Retrovirus packaging cell lines expressing the Moloney murine leukemia virus gag and pol genes but lacking virus envelope genes produce virus-like particles constitutively, whether or not they express a transcript from an integrated retroviral provirus. In the absence of a proviral transcript, the assembled particles contain processed gag and reverse transcriptase, and particles made by cells expressing an integrated lacZ provirus also contain viral RNA. The virus-like particles from both cell types are enveloped and are secreted/budded into the extracellular space but are noninfectious. Their physicochemical properties are similar to those of mature retroviral particles. The noninfectious gag pol RNA particles can readily be made infectious by the addition of lipofection reagents to produce preparations with titers of up to 105 colony-forming units per ml.
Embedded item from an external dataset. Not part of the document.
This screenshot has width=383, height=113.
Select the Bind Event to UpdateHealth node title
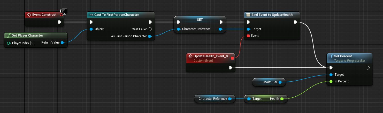coord(272,15)
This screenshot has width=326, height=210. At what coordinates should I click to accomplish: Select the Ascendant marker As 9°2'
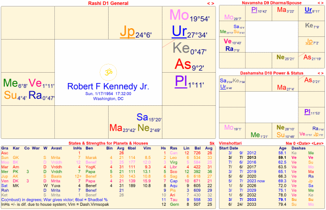coord(183,64)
The role in assembly of two retrovirus-encoded proteins, gag and env, have been extensively studied and are reasonably well understood. The retrovirus gag protein is central to the mechanisms of virus assembly because of its ability to interact with both the viral RNA and with the virus envelope proteins. In the case of the C-type retroviruses, as represented by Moloney murine leukemia virus (MoMLV), virion assembly and maturation include intracellular oligomerization of gag, its association with viral RNA via a recognition of the packaging signal Ψ on the RNA, and the subsequent specific interaction of the resulting complex with plasma membrane-embedded env protein. In addition to viral RNA, env, and gag, a number of other viral components, including the virus-encoded pol gene products protease, reverse transcriptase (RT), and integrase, participate in the full assembly of mature fully packaged and infectious virus particles.
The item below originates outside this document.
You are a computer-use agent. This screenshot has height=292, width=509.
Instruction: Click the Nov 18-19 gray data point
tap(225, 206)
The assembly of virus-like particles, however, does not require the presence of all these components. Retroviral gag protein alone can oligomerize and assemble into virus-like particles, both in vitro and in vivo (1–9), even in the absence of genomic RNA, RT, viral protease, or envelope (10–20). Similarly, gag particle assembly can occur not only intracellularly but even in an in vitro translation system (2). In addition, expression of HIV gag and pol genes results in the production of virus-like particles that contain gag protein and RT activity and that associate with virus RNA molecules, even in the absence of virus env (4). The role, if any, that these particles play in the final assembly of mature virus particles is unknown.
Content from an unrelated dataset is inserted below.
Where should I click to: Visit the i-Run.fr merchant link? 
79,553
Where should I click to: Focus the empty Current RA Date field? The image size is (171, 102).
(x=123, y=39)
In addition to virus assembly, the env protein performs at least two other important viral functions: a receptor recognition function that allows the specific binding of the virus to a cell surface receptor required for uptake into an endosome and a fusion function that permits the release of the uncoated virus core and the viral RNA from the endosome into the cytoplasm. Through its interaction with specific cellular receptors, the env glycoprotein of each retrovirus defines the tropism of the virus. Recently, a number of groups have shown that the envelope component of one retrovirus can be substituted by the envelope of another virus to produce “pseudotyped” virus particles that exhibit a cell tropism specified by the new env component (21–24). These kinds of envelope modifications have been further extended to the development of targetable retrovirus vectors through the insertion of tissue-specific ligands into the env molecule (25–27).
Recently, a number of packaging cells capable of producing high-titer retrovirus vectors have been developed that very efficiently express the gag and pol genes but express no virus envelope. Because they are such efficient factories for the overexpression of retroviral proteins, these cells provide practical reagents not only for the production of virus vectors but also potentially for the study of mechanisms of virus assembly and of the virus–cell membrane fusion events required for virus infection. In the present studies, we have characterized noninfectious virus-like particles produced constitutively by packaging cell lines derived from the human embryonal kidney cell line 293 that expresses the MoMLV gag and pol genes in the absence of MoMLV envelope. We demonstrate that such particles are produced constitutively in large amounts, that they can associate with viral RNA, and strikingly, that they can be made infectious by the addition of lipofection reagents.
MATERIALS AND METHODS
Producer Cell Lines and Plasmid Constructs.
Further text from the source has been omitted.